Barbara Resch, die Bezirksleiterin der IG Metall Baden-Württemberg führte dazu aus, dass laut einer Strukturstudie Baden-Württemberg 2023 das Bundesland als Automobilbauerzentrum bis 2040 rund 32 Prozent seiner 480.100 Beschäftigten verlieren könnte.

Chemie- und Pharmariesen in der Dauerkrise

Auch bei Konzernen wie Bayer und BASF sieht es düster aus. Wie Klaus-Peter Stiller, Hauptgeschäftsführer des Bundesverbandes Chemie (BAVC), gerade mitteilte, befindet sich die Chemiebranche in der tiefsten Krise seit dem Bestehen der Bundesrepublik. Durch die mangelnde Nachfrage und große strukturelle Probleme produzieren die Unternehmen aktuell so wenig wie zuletzt im Jahr 2005.

• [Bereitgestelltes Material]:
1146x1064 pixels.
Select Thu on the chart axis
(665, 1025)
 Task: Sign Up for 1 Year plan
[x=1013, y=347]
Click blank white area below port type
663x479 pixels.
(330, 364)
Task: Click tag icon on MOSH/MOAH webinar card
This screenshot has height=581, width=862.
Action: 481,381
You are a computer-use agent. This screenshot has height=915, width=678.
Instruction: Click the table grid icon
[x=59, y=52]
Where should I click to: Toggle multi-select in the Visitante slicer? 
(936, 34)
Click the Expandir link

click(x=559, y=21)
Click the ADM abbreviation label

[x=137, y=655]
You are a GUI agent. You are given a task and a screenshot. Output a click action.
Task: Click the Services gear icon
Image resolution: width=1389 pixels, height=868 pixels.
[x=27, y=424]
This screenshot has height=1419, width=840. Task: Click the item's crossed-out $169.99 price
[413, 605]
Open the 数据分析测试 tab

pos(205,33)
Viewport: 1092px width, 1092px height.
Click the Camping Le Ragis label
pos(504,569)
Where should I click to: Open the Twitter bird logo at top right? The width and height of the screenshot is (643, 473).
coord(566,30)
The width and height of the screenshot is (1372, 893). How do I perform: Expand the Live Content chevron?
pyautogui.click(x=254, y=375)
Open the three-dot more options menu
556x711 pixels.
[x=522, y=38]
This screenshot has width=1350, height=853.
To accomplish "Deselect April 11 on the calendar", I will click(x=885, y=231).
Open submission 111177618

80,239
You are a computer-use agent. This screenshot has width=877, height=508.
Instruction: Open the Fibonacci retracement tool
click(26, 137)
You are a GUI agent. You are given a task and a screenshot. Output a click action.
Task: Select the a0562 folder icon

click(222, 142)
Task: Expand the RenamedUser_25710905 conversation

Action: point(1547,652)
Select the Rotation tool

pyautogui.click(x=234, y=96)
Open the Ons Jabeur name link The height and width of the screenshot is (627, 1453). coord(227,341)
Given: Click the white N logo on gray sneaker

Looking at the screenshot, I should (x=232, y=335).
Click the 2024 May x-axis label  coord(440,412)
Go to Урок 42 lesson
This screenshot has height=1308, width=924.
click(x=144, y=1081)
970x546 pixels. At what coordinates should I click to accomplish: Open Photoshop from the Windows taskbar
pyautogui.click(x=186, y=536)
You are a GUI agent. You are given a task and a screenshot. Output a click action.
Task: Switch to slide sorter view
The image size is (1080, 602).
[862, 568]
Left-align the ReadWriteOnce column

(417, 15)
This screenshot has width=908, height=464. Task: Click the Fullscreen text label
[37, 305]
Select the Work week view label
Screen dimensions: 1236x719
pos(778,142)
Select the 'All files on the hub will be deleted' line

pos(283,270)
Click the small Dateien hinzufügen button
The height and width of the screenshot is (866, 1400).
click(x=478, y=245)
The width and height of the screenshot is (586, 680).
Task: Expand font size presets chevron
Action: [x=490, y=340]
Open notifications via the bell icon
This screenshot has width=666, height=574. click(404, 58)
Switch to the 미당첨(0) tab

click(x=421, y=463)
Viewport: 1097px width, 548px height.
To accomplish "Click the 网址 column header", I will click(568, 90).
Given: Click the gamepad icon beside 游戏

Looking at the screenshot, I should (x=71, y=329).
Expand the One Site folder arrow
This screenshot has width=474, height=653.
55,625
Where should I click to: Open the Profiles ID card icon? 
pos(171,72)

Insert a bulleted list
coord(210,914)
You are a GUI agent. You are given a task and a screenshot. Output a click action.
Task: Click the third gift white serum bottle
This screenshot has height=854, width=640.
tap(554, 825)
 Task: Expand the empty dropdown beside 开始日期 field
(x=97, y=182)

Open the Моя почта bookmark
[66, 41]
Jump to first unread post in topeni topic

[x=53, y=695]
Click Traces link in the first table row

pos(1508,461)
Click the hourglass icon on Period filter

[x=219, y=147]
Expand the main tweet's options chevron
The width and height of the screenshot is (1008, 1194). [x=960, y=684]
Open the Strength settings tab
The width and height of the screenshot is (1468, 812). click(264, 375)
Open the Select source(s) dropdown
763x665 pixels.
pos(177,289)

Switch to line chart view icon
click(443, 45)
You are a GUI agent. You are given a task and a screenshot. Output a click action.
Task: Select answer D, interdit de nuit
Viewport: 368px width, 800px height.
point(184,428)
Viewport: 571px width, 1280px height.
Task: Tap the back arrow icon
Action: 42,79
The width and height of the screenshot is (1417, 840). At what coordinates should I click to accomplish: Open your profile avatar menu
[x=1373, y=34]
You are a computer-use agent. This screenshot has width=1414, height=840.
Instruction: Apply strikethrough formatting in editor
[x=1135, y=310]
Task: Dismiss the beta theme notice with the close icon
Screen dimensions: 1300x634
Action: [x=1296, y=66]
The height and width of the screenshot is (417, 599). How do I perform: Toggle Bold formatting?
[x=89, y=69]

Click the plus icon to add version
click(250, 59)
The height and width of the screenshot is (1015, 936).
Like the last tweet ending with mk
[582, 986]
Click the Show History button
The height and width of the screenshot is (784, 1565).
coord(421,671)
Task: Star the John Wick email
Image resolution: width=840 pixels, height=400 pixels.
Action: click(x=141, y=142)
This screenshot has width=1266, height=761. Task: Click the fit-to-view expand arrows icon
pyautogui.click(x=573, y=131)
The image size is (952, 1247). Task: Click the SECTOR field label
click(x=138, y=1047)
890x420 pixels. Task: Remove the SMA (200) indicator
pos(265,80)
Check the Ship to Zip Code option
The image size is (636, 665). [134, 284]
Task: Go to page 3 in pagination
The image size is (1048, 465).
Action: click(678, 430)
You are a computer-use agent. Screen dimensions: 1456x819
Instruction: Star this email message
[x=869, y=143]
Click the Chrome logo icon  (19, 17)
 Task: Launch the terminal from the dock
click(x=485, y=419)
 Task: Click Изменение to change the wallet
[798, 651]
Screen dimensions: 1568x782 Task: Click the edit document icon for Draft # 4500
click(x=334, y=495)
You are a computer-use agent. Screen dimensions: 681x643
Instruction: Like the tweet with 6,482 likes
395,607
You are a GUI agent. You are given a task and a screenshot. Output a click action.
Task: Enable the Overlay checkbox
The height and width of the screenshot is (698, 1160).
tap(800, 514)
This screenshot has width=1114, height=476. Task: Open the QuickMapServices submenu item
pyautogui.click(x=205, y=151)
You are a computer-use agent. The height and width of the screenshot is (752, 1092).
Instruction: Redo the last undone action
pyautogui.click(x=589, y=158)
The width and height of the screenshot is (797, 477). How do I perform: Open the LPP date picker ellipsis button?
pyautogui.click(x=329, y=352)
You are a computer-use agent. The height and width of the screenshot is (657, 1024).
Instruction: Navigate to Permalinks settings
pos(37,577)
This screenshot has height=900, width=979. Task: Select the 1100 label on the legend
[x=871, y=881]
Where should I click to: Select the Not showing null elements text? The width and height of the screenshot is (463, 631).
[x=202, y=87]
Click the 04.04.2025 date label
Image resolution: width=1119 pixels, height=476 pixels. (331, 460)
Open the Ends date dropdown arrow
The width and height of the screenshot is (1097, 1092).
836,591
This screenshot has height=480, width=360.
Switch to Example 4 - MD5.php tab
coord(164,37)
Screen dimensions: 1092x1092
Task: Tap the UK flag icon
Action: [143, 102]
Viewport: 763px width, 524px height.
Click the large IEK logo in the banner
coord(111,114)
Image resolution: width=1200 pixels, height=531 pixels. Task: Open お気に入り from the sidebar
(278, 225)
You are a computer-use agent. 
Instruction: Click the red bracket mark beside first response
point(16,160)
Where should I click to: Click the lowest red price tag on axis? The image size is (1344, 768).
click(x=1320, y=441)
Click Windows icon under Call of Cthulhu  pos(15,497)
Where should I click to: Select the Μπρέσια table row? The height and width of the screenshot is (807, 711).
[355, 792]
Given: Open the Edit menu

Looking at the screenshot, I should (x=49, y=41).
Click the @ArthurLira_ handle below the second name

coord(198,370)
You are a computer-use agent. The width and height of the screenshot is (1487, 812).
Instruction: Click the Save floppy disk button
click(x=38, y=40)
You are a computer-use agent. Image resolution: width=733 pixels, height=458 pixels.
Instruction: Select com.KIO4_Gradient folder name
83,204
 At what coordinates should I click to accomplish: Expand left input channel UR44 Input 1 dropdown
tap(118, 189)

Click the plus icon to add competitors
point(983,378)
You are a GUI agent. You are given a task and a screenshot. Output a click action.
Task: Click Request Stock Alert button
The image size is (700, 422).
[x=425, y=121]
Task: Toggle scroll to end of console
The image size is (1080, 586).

• [Zu erledigende Aufgaben]:
(1) Übertragen Sie diesen Satz aus dem Lesetext ins Englische: „Auch bei Konzernen wie Bayer und BASF sieht es düster aus.“
(2) Setzen Sie den Lesetext zur Industriekrise im Anschluss an seinen letzten Satz fort.

• [Lösungen]:
(1) Things also look bleak at corporations such as Bayer and BASF.

(2)
BASF als weltgrößter Chemiekonzern legt deshalb ein weiteres Sparprogramm und Stellenabbau auf, mit dem bis Ende 2026 zusätzlich zu den bisherigen Sparmaßnahmen Kosten in Höhe von einer Milliarde Euro eingespart werden sollen. Dies ist mit einem weiteren Stellenabbau verbunden. Bereits im Jahr 2022 hatte BASF wegen schlechten Umsätzen ein Sparprogramm aufgelegt, mit dem die jährlichen Kosten bis Ende 2026 um insgesamt 1,1 Milliarden Euro gesenkt werden sollten. Damit ist ein Stellenabbau um 3300 Jobs verbunden, wovon allein 700 Stellen in der Ludwigshafener Produktion entfallen. Auch sollen Anlagen in energieintensiven Sparten wie der Ammoniakproduktion stillgelegt werden. Von den 38.710 Beschäftigten in Ludwigshafen sind derzeit ca. zwei Drittel in der Produktion tätig. Umsatz und Gewinn bei BASF blieben im Jahr 2023 weit hinter den Erwartungen zurück. Schwache Nachfrage und stark gestiegene Energiekosten seien die Hauptursachen, hieß es aus dem Management.

Auch beim Pharmariesen Bayer in Leverkusen laufen umfangreiche Umstrukturierungen, die viele Arbeitsplätze obsolet machen. CEO Bill Anderson will bürokratische Unternehmensstrukturen massiv abbauen und plant dafür einen umfangreichen Stellenabbau, der zur Streichung ganzer Führungsebenen im Konzern führen soll. Deshalb sind insbesondere die Führungskräfte im Unternehmen betroffen.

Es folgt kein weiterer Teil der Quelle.